Background and Description
Charles Golden is an archaeologist with a particular interest in the prehispanic cultures of Mesoamerica. He received his AB in Anthropology and History from the University of Illinois at Urbana-Champaign, and his PhD in Anthropology from the University of Pennsylvania. Dr. Golden is strongly committed to the notion of archaeology as a broadly anthropological discipline that should draw insights from throughout the social sciences, humanities and the physical sciences.
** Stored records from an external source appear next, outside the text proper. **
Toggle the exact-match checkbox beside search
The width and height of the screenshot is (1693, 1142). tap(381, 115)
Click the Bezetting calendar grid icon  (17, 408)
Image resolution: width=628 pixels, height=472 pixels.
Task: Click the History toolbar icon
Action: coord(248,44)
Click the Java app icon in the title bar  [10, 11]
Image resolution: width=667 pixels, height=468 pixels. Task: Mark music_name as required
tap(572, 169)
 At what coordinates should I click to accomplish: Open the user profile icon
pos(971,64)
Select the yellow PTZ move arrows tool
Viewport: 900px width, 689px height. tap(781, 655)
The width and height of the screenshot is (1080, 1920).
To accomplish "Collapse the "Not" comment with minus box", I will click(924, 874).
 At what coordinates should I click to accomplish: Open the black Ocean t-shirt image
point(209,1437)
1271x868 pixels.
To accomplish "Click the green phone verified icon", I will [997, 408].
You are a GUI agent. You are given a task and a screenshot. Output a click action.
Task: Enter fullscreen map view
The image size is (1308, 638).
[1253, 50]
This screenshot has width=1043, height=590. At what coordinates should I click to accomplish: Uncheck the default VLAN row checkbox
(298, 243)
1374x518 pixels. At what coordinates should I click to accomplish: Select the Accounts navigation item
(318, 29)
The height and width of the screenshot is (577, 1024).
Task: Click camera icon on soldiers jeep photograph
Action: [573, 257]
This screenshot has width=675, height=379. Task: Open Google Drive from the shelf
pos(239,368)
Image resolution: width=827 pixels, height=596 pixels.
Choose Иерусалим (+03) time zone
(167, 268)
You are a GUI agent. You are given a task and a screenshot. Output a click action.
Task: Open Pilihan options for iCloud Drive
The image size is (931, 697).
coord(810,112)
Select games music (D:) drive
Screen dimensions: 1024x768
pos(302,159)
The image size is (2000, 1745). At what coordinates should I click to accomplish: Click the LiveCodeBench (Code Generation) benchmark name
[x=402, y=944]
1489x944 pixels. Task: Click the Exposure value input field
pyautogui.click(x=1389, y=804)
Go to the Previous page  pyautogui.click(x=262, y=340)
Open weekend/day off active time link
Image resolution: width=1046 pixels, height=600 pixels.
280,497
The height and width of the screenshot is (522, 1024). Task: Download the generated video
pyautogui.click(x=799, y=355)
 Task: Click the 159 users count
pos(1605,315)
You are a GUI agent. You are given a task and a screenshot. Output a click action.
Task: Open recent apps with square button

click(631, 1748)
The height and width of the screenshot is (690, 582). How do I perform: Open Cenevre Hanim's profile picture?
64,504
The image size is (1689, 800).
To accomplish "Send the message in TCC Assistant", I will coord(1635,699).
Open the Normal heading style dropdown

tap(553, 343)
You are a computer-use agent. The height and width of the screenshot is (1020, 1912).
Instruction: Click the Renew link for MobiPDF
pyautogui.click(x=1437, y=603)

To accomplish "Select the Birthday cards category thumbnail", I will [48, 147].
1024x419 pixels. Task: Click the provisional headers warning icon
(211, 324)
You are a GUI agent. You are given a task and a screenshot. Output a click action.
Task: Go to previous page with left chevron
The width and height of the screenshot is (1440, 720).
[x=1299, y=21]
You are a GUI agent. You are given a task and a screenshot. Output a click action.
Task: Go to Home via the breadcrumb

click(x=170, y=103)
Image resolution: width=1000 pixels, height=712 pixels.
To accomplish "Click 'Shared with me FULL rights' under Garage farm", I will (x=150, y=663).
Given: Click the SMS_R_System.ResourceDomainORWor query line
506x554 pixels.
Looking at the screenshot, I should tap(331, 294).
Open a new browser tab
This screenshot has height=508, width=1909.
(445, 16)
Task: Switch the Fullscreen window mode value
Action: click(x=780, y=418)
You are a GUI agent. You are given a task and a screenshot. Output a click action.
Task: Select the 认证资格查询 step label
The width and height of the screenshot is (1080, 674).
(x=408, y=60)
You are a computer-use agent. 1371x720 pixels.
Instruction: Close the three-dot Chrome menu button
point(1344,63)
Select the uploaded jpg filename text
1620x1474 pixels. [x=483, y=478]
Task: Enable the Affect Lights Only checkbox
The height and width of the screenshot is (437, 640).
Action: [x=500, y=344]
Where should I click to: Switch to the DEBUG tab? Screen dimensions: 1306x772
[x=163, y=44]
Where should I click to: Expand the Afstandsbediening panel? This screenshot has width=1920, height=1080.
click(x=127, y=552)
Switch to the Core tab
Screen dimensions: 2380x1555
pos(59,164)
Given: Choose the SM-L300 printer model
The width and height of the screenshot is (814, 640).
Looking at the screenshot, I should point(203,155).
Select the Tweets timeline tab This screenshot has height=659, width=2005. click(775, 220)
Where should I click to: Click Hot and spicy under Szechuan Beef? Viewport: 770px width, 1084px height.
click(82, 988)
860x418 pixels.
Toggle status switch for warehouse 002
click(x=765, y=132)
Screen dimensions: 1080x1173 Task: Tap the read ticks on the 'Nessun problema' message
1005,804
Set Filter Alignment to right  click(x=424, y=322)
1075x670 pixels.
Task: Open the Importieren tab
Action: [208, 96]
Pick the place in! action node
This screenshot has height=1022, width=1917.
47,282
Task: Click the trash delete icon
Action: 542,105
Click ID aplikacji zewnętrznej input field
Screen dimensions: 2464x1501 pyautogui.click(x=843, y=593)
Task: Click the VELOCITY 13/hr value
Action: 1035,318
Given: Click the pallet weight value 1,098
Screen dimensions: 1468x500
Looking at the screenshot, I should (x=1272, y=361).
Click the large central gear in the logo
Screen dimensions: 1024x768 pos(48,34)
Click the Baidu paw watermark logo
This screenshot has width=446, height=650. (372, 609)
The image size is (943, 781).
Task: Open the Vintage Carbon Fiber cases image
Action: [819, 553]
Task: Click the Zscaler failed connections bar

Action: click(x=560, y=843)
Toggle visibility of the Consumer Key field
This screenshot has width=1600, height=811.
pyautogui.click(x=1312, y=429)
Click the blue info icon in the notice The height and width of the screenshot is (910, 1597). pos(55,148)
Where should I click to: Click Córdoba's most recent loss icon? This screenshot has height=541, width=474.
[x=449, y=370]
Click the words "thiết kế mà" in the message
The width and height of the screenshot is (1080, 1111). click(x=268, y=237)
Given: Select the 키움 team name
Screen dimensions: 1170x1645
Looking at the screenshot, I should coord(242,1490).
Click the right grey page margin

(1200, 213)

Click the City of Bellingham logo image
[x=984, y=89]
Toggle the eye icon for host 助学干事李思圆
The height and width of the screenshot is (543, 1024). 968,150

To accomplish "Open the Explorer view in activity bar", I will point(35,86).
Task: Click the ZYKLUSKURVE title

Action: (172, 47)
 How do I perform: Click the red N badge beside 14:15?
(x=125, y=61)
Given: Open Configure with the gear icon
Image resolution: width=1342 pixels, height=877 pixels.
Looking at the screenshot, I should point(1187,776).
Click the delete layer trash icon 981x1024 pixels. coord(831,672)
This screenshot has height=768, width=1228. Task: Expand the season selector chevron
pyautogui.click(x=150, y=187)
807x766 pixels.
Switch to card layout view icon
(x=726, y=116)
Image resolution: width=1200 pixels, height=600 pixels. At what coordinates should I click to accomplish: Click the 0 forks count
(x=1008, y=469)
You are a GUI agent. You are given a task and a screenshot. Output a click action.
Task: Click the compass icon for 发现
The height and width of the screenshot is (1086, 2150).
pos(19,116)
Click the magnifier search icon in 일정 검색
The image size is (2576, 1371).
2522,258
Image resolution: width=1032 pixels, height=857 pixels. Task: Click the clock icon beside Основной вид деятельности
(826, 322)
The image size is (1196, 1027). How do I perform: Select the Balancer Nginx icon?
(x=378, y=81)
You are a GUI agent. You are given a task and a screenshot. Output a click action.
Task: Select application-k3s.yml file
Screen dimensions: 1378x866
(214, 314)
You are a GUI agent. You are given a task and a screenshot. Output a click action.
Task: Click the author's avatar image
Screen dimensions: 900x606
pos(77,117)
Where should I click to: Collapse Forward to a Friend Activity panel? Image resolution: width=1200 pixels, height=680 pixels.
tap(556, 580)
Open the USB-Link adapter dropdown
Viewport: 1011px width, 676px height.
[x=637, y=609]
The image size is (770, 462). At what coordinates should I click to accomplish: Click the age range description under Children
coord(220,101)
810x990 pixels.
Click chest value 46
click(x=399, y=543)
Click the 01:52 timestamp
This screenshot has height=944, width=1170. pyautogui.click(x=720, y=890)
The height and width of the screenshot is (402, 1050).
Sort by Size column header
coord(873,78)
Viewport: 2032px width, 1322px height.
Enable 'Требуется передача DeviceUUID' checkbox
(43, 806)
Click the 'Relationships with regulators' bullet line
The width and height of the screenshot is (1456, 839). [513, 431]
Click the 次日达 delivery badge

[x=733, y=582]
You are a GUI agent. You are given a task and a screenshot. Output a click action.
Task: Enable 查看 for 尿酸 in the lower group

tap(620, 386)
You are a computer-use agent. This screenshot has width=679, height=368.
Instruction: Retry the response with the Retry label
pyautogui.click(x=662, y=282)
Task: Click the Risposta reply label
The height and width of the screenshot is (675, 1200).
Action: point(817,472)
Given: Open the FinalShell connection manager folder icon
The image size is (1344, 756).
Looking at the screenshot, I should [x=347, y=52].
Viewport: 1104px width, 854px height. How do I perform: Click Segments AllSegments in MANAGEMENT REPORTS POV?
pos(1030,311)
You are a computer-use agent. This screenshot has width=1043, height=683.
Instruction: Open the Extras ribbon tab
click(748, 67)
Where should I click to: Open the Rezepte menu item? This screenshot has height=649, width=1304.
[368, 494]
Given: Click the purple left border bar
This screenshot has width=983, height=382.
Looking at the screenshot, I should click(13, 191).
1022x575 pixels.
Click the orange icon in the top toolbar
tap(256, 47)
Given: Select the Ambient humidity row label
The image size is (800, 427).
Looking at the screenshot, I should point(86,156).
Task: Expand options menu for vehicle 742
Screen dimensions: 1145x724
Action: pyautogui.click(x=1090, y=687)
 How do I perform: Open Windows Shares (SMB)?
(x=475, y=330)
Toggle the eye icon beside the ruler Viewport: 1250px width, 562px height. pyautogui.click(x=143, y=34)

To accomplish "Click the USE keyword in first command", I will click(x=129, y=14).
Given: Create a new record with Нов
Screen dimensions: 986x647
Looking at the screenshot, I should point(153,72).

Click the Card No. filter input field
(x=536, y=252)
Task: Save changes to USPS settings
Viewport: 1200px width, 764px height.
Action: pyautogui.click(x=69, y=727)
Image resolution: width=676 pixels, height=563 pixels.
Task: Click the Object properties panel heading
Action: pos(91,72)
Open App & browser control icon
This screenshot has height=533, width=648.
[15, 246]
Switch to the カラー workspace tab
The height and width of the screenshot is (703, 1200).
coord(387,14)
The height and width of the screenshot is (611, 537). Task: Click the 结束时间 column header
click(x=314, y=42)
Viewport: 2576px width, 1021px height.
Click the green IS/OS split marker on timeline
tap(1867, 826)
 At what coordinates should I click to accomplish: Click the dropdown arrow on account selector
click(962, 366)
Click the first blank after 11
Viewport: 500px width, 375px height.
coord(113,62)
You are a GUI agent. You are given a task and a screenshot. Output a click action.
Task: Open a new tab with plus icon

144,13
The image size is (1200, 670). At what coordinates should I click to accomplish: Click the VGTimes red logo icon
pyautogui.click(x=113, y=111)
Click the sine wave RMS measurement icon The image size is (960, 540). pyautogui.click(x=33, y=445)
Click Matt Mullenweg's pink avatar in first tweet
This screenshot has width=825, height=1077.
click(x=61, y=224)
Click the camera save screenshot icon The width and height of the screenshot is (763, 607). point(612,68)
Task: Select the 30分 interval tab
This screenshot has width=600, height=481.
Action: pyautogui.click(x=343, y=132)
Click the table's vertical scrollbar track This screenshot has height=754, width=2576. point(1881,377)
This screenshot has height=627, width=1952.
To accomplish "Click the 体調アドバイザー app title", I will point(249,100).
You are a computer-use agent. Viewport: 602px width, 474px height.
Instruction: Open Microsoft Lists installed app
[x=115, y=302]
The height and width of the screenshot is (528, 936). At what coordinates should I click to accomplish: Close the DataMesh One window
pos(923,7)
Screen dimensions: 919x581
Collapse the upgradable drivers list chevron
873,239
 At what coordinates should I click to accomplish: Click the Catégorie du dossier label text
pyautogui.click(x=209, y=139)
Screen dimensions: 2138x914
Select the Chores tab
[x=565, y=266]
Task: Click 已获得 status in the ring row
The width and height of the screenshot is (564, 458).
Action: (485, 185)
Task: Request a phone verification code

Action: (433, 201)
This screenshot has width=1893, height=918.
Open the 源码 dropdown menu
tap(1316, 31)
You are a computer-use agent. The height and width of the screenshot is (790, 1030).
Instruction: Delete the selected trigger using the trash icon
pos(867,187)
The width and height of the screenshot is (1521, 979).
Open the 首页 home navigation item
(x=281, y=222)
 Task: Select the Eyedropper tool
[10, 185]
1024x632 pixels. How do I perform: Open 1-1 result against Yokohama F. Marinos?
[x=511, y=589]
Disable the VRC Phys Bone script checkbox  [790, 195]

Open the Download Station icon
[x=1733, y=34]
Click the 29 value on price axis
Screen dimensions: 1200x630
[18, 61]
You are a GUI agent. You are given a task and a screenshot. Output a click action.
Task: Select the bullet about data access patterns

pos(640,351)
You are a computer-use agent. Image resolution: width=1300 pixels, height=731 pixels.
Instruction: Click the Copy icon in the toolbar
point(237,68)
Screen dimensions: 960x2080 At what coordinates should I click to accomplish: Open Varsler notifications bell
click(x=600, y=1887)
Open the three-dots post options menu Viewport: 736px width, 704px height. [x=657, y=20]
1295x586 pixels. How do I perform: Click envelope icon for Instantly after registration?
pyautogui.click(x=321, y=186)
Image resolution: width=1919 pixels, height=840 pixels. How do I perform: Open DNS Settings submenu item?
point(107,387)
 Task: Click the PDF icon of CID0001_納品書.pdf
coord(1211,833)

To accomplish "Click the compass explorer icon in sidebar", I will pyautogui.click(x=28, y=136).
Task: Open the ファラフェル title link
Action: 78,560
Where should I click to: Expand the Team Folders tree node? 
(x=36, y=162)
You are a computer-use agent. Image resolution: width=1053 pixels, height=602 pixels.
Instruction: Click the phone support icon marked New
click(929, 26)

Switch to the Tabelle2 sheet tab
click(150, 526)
His interests include the significance of architecture for the construction of understandings of time, history, and social memory, the semiotics of material culture, the development of political boundaries and frontiers in complex societies, the social impact of archaeology in modern Latin America, the use and development of in-field chemical testing programs, and remote sensing methods in archaeology. He has conducted field research in Belize, Honduras, and most recently Guatemala, where he has been working since 1997. His doctoral research was carried out in the royal palace of the Maya site of Piedras Negras in the Sierra del Lacandón National Park of northwestern Guatemala. He is currently the director of the Sierra del Lacandón Regional Archaeology Project, the first systematic archaeological survey in the Sierra del Lacandón. Examining the region between the Classic period Maya kingdoms of Piedras Negras and Yaxchilán, this effort is focused on developing a better understanding of political, cultural and social boundaries and frontiers between Classic period Maya polities. He has taught at the University of Pennsylvania, the University of Delaware, and Haverford College, and is the co-editor of “Continuities and Changes in Maya Archaeology: Perspectives at the Millennium.”